Private sector involvement is crucial to meeting global commitments to tackle climate change, end extreme poverty and close investment gaps in critical infrastructure. Blended concessional finance can spur private sector activity where fully commercial solutions are not yet available.
This type of financing combines donor concessional funds with funds from DFIs’ own account and commercial funds from other investors. It makes projects viable when investors and companies perceive that there are high risks with regard to market failures, technology, or first-mover business models – and when the potential for development impact is high.

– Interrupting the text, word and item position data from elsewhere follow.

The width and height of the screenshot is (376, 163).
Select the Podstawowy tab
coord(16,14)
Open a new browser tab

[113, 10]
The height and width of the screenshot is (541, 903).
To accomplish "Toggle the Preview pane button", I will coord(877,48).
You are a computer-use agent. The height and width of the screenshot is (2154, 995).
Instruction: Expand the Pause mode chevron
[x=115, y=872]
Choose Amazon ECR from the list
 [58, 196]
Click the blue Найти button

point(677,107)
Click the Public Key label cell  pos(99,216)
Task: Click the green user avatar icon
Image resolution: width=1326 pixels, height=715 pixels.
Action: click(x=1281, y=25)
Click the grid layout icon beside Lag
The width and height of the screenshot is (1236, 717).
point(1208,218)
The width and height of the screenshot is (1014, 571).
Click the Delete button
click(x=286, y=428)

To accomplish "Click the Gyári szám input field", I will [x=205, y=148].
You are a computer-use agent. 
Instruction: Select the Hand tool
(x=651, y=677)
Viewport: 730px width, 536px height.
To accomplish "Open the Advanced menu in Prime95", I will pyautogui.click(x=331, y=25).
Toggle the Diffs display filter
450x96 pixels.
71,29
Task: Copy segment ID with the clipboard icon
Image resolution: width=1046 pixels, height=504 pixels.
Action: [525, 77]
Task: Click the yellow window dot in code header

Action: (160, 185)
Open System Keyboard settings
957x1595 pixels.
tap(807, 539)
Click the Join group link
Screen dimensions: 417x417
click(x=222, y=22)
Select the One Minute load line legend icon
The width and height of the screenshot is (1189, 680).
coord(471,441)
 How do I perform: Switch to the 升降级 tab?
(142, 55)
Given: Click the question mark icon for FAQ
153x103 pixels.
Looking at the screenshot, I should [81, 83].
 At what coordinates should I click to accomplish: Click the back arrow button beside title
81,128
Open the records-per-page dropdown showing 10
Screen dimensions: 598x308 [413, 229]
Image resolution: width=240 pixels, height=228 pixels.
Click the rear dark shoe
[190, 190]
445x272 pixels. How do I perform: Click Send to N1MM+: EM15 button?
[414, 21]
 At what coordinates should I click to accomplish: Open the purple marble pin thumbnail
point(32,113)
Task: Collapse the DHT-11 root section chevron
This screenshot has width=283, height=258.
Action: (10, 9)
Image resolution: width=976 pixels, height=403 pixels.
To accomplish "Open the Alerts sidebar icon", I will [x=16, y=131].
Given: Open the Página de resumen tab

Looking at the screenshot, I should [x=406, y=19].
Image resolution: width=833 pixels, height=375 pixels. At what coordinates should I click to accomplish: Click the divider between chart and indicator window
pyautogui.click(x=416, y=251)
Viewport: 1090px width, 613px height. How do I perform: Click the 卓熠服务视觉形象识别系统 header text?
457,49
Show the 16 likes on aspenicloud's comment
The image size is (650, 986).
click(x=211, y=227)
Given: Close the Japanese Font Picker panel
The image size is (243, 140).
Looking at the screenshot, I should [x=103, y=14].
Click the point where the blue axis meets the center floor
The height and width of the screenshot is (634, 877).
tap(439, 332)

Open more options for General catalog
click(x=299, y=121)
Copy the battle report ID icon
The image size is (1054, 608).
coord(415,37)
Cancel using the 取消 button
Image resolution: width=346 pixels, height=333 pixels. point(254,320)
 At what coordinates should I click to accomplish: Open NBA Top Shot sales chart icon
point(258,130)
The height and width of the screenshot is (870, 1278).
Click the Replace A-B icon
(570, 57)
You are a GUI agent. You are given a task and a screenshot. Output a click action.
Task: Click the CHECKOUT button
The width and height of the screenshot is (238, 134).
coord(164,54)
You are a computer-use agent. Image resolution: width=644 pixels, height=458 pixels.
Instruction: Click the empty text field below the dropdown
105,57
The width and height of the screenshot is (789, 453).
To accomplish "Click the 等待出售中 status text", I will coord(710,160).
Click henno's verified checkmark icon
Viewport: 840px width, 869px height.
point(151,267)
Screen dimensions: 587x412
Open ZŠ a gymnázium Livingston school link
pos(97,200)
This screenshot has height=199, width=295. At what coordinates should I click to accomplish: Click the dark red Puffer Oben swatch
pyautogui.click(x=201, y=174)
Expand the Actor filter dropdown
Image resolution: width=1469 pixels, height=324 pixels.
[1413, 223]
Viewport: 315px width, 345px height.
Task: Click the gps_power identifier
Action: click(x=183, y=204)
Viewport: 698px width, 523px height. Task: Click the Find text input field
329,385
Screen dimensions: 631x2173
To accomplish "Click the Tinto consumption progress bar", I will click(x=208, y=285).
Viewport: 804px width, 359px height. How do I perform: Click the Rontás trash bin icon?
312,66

“The international community needs to galvanise a combination of public and private sector funding if the ambitious Sustainable Development Goals they have set for 2030 are to be achieved. The EBRD, with its strongly private-sector-focused business model, is already adept at leveraging private finance. Effective use of blended concessional finance can increase the efficiency and impact of the financing that is being applied in order to meet the SDGs,” said EBRD President Sir Suma Chakrabarti.
The principles have been enhanced with detailed guidelines developed by a working group representing DFIs that together invest more than USD 35 billion a year in private sector solutions.
The principles include how to promote commercially sustainable solutions using the minimum concessionality. They also state the need for high social, environmental and governance standards. In addition, the working group has agreed to exchange best practices, pilot a data-gathering exercise and examine case studies to support the development of these enhanced principles. Other institutions are welcome and encouraged to join these efforts.